Marcando a primeira vez que o governo dos EUA usou uma lei de décadas visando processar aqueles que cometem crimes de guerra contra cidadãos americanos.
“Hassan e Mahmoud supostamente supervisionaram o uso sistemático de tratamento cruel e desumano em inimigos percebidos do regime sírio, incluindo cidadãos americanos”, falou o diretor do FBI, Christopher Wray.
Wray contou que o serviço de inteligência está “totalmente comprometido em trabalhar com nossos parceiros de aplicação da lei ao redor do mundo para garantir que esses supostos criminosos de guerra sejam responsabilizados por suas ações e que a justiça seja feita às vítimas dessas atrocidades.”
Queda de Bashar al-Assad
No domingo, após 13 anos da guerra civil que fragmentou o país, o regime de Assad desmoronou.
Combatentes rebeldes declararam Damasco “libertada” em uma fala em um vídeo na televisão estatal, fazendo com que Assad fugisse para a Rússia.
Mais de 300 mil civis foram mortos em mais de uma década de guerra e milhões de pessoas foram deslocadas, segundo as Nações Unidas.

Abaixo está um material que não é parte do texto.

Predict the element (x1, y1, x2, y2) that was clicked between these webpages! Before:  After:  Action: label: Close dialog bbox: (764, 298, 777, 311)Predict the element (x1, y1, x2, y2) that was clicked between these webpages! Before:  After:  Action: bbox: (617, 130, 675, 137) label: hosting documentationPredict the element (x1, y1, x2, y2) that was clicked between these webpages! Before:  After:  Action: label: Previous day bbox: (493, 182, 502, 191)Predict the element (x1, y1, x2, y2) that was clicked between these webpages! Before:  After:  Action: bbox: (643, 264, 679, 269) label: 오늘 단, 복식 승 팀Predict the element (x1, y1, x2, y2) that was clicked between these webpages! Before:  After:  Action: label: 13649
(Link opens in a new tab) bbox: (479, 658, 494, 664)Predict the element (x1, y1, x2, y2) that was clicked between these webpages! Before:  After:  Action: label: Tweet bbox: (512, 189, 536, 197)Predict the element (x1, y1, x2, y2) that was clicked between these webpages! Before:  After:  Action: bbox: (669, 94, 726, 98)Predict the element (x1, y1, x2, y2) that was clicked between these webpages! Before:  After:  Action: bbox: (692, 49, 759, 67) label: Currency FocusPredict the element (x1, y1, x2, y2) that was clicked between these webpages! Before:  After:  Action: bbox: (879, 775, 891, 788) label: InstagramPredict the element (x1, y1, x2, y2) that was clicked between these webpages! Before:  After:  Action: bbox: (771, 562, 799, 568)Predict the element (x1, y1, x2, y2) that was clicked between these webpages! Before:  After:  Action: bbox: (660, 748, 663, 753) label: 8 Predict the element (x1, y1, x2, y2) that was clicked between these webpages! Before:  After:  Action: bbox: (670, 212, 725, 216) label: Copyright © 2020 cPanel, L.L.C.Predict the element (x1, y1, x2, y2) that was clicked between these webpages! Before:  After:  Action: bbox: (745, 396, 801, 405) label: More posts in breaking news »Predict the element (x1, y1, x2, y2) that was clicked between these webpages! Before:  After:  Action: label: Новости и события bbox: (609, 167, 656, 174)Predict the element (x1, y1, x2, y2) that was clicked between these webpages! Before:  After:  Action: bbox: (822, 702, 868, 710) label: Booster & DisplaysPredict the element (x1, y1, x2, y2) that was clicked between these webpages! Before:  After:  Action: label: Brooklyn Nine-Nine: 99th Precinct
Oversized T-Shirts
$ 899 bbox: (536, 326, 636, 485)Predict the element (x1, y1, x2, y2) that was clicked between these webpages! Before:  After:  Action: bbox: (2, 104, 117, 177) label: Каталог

Por meio século, a família Assad governou a Síria com punho de ferro, com relatos documentados de tortura em massa, execuções extrajudiciais e atrocidades contra seu próprio povo.
As notórias instalações de detenção de Assad eram buracos negros onde qualquer um considerado um oponente do regime desaparecia, com relatos generalizados de tortura e condições desumanas.
Mas, conforme os rebeldes se mudavam para Damasco, o vídeo mostrava prisioneiros sendo libertos das notórias instalações.